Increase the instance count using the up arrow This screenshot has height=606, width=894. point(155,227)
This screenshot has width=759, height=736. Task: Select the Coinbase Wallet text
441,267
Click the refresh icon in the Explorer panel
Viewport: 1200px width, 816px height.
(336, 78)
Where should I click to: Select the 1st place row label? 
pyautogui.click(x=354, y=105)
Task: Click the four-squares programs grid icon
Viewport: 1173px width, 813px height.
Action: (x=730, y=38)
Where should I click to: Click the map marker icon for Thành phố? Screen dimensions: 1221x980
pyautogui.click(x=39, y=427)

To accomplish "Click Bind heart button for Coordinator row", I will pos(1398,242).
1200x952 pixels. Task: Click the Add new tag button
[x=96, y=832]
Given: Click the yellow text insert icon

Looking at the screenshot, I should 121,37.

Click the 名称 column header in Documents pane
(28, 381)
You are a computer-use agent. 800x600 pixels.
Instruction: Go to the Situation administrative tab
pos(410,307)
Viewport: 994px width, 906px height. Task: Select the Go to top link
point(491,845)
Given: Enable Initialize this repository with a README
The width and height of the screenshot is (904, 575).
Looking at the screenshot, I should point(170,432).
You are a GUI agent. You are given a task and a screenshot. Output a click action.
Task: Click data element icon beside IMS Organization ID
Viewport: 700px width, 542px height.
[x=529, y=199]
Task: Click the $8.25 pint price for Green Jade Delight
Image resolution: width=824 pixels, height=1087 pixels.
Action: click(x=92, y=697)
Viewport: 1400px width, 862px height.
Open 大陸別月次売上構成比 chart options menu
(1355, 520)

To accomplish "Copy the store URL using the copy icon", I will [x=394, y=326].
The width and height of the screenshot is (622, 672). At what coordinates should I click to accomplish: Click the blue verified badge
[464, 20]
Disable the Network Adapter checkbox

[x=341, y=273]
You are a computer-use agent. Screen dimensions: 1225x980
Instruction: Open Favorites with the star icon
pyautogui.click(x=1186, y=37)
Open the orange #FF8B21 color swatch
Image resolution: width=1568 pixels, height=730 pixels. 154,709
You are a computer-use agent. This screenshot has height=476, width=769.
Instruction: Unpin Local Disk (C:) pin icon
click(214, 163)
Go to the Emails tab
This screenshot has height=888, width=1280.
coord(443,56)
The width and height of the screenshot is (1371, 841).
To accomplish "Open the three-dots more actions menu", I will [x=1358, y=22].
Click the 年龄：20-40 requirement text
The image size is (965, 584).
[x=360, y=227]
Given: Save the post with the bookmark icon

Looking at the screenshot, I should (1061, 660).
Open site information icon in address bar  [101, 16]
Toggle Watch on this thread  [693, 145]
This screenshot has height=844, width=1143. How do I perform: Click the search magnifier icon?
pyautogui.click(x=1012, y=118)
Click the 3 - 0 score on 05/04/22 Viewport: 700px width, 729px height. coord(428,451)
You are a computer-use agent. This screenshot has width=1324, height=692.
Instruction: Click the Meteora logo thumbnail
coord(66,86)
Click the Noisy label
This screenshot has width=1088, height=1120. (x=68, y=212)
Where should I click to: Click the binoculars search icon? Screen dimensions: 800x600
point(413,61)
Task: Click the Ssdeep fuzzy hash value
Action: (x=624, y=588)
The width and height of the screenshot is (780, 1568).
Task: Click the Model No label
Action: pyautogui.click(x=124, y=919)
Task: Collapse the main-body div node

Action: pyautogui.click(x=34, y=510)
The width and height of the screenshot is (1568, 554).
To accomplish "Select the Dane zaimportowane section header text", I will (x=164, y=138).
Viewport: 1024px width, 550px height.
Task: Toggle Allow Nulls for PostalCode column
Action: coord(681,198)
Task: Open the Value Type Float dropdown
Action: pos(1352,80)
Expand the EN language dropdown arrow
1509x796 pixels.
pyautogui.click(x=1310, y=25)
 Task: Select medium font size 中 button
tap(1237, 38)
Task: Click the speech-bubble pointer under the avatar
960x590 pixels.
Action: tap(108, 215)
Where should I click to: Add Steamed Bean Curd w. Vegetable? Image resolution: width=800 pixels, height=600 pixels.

Work request: Can you give every line above again, exactly as written?

Response area:
Increase the instance count using the up arrow This screenshot has height=606, width=894. point(155,227)
This screenshot has width=759, height=736. Task: Select the Coinbase Wallet text
441,267
Click the refresh icon in the Explorer panel
Viewport: 1200px width, 816px height.
(336, 78)
Where should I click to: Select the 1st place row label? 
pyautogui.click(x=354, y=105)
Task: Click the four-squares programs grid icon
Viewport: 1173px width, 813px height.
Action: (x=730, y=38)
Where should I click to: Click the map marker icon for Thành phố? Screen dimensions: 1221x980
pyautogui.click(x=39, y=427)

To accomplish "Click Bind heart button for Coordinator row", I will pos(1398,242).
1200x952 pixels. Task: Click the Add new tag button
[x=96, y=832]
Given: Click the yellow text insert icon

Looking at the screenshot, I should 121,37.

Click the 名称 column header in Documents pane
(28, 381)
You are a computer-use agent. 800x600 pixels.
Instruction: Go to the Situation administrative tab
pos(410,307)
Viewport: 994px width, 906px height. Task: Select the Go to top link
point(491,845)
Given: Enable Initialize this repository with a README
The width and height of the screenshot is (904, 575).
Looking at the screenshot, I should point(170,432).
You are a GUI agent. You are given a task and a screenshot. Output a click action.
Task: Click data element icon beside IMS Organization ID
Viewport: 700px width, 542px height.
[x=529, y=199]
Task: Click the $8.25 pint price for Green Jade Delight
Image resolution: width=824 pixels, height=1087 pixels.
Action: click(x=92, y=697)
Viewport: 1400px width, 862px height.
Open 大陸別月次売上構成比 chart options menu
(1355, 520)

To accomplish "Copy the store URL using the copy icon", I will [x=394, y=326].
The width and height of the screenshot is (622, 672). At what coordinates should I click to accomplish: Click the blue verified badge
[464, 20]
Disable the Network Adapter checkbox

[x=341, y=273]
You are a computer-use agent. Screen dimensions: 1225x980
Instruction: Open Favorites with the star icon
pyautogui.click(x=1186, y=37)
Open the orange #FF8B21 color swatch
Image resolution: width=1568 pixels, height=730 pixels. 154,709
You are a computer-use agent. This screenshot has height=476, width=769.
Instruction: Unpin Local Disk (C:) pin icon
click(214, 163)
Go to the Emails tab
This screenshot has height=888, width=1280.
coord(443,56)
The width and height of the screenshot is (1371, 841).
To accomplish "Open the three-dots more actions menu", I will [x=1358, y=22].
Click the 年龄：20-40 requirement text
The image size is (965, 584).
[x=360, y=227]
Given: Save the post with the bookmark icon

Looking at the screenshot, I should (1061, 660).
Open site information icon in address bar  [101, 16]
Toggle Watch on this thread  [693, 145]
This screenshot has height=844, width=1143. How do I perform: Click the search magnifier icon?
pyautogui.click(x=1012, y=118)
Click the 3 - 0 score on 05/04/22 Viewport: 700px width, 729px height. coord(428,451)
You are a computer-use agent. This screenshot has width=1324, height=692.
Instruction: Click the Meteora logo thumbnail
coord(66,86)
Click the Noisy label
This screenshot has width=1088, height=1120. (x=68, y=212)
Where should I click to: Click the binoculars search icon? Screen dimensions: 800x600
point(413,61)
Task: Click the Ssdeep fuzzy hash value
Action: (x=624, y=588)
The width and height of the screenshot is (780, 1568).
Task: Click the Model No label
Action: pyautogui.click(x=124, y=919)
Task: Collapse the main-body div node

Action: pyautogui.click(x=34, y=510)
The width and height of the screenshot is (1568, 554).
To accomplish "Select the Dane zaimportowane section header text", I will (x=164, y=138).
Viewport: 1024px width, 550px height.
Task: Toggle Allow Nulls for PostalCode column
Action: coord(681,198)
Task: Open the Value Type Float dropdown
Action: pos(1352,80)
Expand the EN language dropdown arrow
1509x796 pixels.
pyautogui.click(x=1310, y=25)
 Task: Select medium font size 中 button
tap(1237, 38)
Task: Click the speech-bubble pointer under the avatar
960x590 pixels.
Action: tap(108, 215)
Where should I click to: Add Steamed Bean Curd w. Vegetable? Image resolution: width=800 pixels, height=600 pixels.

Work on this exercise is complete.